PGR questiona norma do TCE-MA que aumenta salário de procuradores

Não se pode atrelar salário de servidores estaduais com os salários de servidores federais, haja vista que quando aumentar o salário dos servidores federais irá implicar em aumenta da despesas do estados , este foi o fundamento que levou o procurador-geral da República a questiona norma do TCE-MA que aumentou e vinculou o salários de seus procuradores aos dos ministro do STF.

Realmente, o Tribunal de Contas Estadual do Maranhão não foi técnico ao vincular o salário dos seus procuradores aos dos ministros da Suprema Corte, a saber, 90% do que recebem os ministros. Caso quisessem vincular a de algum cargo deveria ser dos cargos estaduais, assim não geraria nenhum incongruência. Com efeito, a ação deve ser julgada procedente.

Remuneração igualitária

O procurador-geral da República, senhor Augusto Aras, protocolou no Supremo Tribunal Federal uma Ação Direta de Inconstitucionalidade contra norma do Estado de Roraima que tem como fim proibir vinculação de remuneração de uma categoria estadual a uma categoria federal, visto que o procurador do Estado teria sua remuneração vinculada ao dos ministros do STF, coisa que o PGR julga inconstitucional (ADI 6473).

Grande contenda que existe no que toca aos subsídios dos servidores públicos é a diferença que existe entre o que um recebe e o que outro recebe, gerando briga entre as classes, visto que um quer receber aquilo que o outro recebe. No caso dos autos, certamente, havia um pleito da procuradoria do estado para que tivesse uma remuneração igual a dos ministros do STF, talvez muito audaciosa.

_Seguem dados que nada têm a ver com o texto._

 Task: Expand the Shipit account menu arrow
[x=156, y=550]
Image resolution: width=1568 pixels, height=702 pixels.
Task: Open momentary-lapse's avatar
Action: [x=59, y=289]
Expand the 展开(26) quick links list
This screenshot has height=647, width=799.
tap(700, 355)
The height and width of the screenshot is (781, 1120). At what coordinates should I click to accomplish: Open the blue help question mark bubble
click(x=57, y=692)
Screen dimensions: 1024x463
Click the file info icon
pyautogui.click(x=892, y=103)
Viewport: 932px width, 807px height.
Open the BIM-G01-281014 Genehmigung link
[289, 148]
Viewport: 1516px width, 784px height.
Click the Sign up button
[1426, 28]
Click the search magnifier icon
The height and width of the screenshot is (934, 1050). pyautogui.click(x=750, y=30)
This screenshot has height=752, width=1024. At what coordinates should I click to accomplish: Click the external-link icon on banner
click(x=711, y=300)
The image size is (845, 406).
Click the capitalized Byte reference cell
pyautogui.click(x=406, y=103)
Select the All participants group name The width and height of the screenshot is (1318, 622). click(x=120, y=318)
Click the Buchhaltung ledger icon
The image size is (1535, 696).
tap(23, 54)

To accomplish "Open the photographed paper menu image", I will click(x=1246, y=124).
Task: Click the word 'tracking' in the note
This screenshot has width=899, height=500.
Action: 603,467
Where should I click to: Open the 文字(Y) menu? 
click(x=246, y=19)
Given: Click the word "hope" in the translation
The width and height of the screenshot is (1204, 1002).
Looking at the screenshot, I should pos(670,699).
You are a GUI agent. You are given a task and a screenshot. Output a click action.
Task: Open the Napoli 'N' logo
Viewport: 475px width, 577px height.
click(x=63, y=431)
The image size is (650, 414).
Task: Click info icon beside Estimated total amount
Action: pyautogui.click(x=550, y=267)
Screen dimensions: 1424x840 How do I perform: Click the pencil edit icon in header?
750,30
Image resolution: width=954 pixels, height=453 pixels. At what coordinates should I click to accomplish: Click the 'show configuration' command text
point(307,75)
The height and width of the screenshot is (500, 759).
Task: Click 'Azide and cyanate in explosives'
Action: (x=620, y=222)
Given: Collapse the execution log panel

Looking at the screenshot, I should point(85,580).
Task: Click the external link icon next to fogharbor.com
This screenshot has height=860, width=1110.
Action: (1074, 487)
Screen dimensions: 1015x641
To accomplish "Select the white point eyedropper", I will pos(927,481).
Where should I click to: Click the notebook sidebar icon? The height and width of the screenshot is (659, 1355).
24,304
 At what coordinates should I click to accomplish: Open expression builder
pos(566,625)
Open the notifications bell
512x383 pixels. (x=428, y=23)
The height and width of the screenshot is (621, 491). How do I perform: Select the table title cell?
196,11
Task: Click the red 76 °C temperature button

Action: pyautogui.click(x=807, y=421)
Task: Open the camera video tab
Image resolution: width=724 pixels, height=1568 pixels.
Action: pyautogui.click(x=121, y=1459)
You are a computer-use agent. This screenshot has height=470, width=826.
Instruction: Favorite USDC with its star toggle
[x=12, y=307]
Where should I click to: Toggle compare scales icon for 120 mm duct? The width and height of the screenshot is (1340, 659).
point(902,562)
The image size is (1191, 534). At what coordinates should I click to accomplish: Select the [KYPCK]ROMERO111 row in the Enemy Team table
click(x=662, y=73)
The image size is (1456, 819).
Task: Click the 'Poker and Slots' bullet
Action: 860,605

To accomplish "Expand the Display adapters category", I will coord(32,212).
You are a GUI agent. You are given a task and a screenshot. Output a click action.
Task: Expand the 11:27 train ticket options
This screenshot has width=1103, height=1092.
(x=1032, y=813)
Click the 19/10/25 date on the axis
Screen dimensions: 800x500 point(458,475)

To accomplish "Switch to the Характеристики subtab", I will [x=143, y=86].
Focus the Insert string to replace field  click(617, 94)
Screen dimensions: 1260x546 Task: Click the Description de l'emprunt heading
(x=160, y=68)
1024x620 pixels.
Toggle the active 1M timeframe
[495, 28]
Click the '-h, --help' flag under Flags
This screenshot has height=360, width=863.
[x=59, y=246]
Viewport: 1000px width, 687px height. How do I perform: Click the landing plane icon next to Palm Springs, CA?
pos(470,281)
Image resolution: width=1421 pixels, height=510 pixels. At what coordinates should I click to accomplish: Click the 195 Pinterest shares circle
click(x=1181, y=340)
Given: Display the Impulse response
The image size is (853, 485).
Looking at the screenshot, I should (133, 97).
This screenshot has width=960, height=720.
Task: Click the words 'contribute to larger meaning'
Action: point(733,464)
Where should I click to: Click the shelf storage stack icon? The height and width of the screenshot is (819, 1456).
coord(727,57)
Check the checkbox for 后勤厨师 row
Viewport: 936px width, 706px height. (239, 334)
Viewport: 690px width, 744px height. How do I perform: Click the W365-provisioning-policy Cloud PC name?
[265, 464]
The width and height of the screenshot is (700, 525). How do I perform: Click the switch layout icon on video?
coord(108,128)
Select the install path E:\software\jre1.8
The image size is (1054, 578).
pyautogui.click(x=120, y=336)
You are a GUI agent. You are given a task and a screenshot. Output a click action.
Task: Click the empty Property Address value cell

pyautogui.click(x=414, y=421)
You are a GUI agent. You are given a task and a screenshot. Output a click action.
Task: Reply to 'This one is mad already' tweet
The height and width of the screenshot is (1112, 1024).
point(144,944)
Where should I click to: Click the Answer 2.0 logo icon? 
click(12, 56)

Não existe isonomia entre os cargos, no que cota a remuneração, haja vista que o valor que um e outro ganha depende da qualificação que cada cargo existe, levando em consideração o trabalho que cada um teve para chegar no seu posto. Todos sabemos que os cargos que possui maiores salários há um maior trabalho para que possa ocupar tal cargo.

Maria Sylvia Zanella Di Pietro fala que entre os cargos públicos não há igualdade matéria, ou seja, não existe isonomia entre os cargos, devido a uma alteração que houve no texto constitucional,

A Emenda Constitucional nº. 19/98 trouxe modificações significativas no sistema remuneratório dos servidores públicos. Além de excluir do artigo 39 o princípio da isonomia de vencimentos, introduzindo, ao lado do atual regime, o regime de subsídios para determinadas categorias de agentes público. (DI PIETRO, Maria Sylvia Zanella. Direito Administrativo. ed. 32ª. São Paulo: Saraiva, 2019. p. 702)

Temos plena certeza que tal ação será julgada procedente, declarando inconstitucional a norma que vincula uma categoria estadual a outra federal, no que se refere a vencimentos, haja vista que não é possível que o estado se baseie com as remunerações pagas pela União, uma vez que a orçamento desta última é bem maior.